9. engines of war—literally, "an apparatus for striking." "He shall apply the stroke of the battering-ram against thy walls." Havernick translates, "His enginery of destruction"; literally, the "destruction (not merely the stroke) of his enginery."
axes—literally, "swords."
10. dust—So thick shall be the "dust" stirred up by the immense numbers of "horses," that it shall "cover" the whole city as a cloud.
horses … chariots—As in Eze 26:3-5, New Tyre on the insular rock in the sea (compare Isa 23:2, 4, 6) is referred to; so here, in Eze 26:9-11, Old Tyre on the mainland. Both are included in the prophecies under one name.
wheels—Fairbairn thinks that here, and in Eze 23:24, as "the wheels" are distinct from the "chariots," some wheelwork for riding on, or for the operations of the siege, are meant.
11. thy strong garrisons—literally, "the statutes of thy strength"; so the forts which are "monuments of thy strength." Maurer understands, in stricter agreement with the literal meaning, "the statues" or "obelisks erected in honor of the idols, the tutelary gods of Tyre," as Melecarte, answering to the Grecian Hercules, whose temple stood in Old Tyre (compare Jer 43:13, Margin).
12. lay thy stones … timber … in … midst of … water—referring to the insular New Tyre (Eze 26:3, 5; Eze 27:4, 25, 26). When its lofty buildings and towers fall, surrounded as it was with the sea which entered its double harbor and washed its ramparts, the "stones … timbers … and dust" appropriately are described as thrown down "in the midst of the water." Though Ezekiel attributes the capture of Tyre to Nebuchadnezzar (see on Eze 29:18), yet it does not follow that the final destruction of it described is attributed by him to the same monarch. The overthrow of Tyre by Nebuchadnezzar was the first link in the long chain of evil—the first deadly blow which prepared for, and was the earnest of, the final doom. The change in this verse from the individual conqueror "he," to the general "they," marks that what he did was not the whole, but only paved the way for others to complete the work begun by him. It was to be a progressive work until she was utterly destroyed. Thus the words here answer exactly to what Alexander did.

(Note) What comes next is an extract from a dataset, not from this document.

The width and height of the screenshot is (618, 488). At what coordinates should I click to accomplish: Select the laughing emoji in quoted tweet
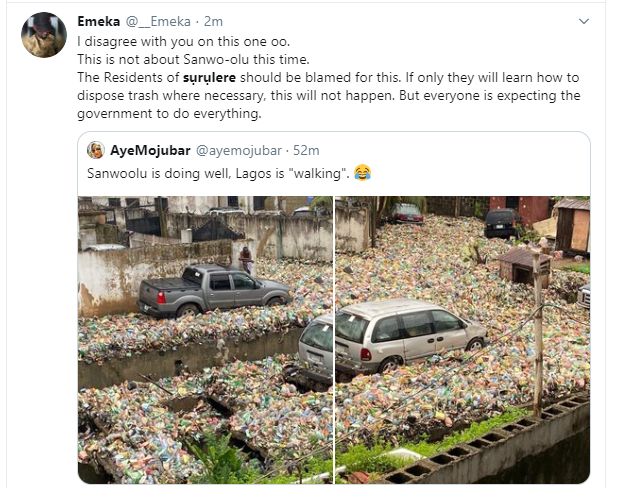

With the "stones, timber," and rubbish of Old Tyre, he built a causeway in seven months to New Tyre on the island and so took it [Curtius, 4, 2], 322 B.C.
13. Instead of the joyousness of thy prosperity, a death-like silence shall reign (Isa 24:8; Jer 7:34).
14. He concludes in nearly the same words as he began (Eze 26:4, 5).
built no more—fulfilled as to the mainland Tyre, under Nebuchadnezzar. The insular Tyre recovered partly, after seventy years (Isa 23:17, 18), but again suffered under Alexander, then under Antigonus, then under the Saracens at the beginning of the fourteenth century. Now its harbors are choked with sand, precluding all hope of future restoration, "not one entire house is left, and only a few fishermen take shelter in the vaults" [Maundrell]. So accurately has God's word come to pass.
15-21. The impression which the overthrow of Tyre produced on other maritime nations and upon her own colonies, for example, Utica, Carthage, and Tartessus or Tarshish in Spain.
isles—maritime lands. Even mighty Carthage used to send a yearly offering to the temple of Hercules at Tyre: and the mother city gave high priests to her colonies. Hence the consternation at her fall felt in the widely scattered dependencies with which she was so closely connected by the ties of religion, as well as commercial intercourse.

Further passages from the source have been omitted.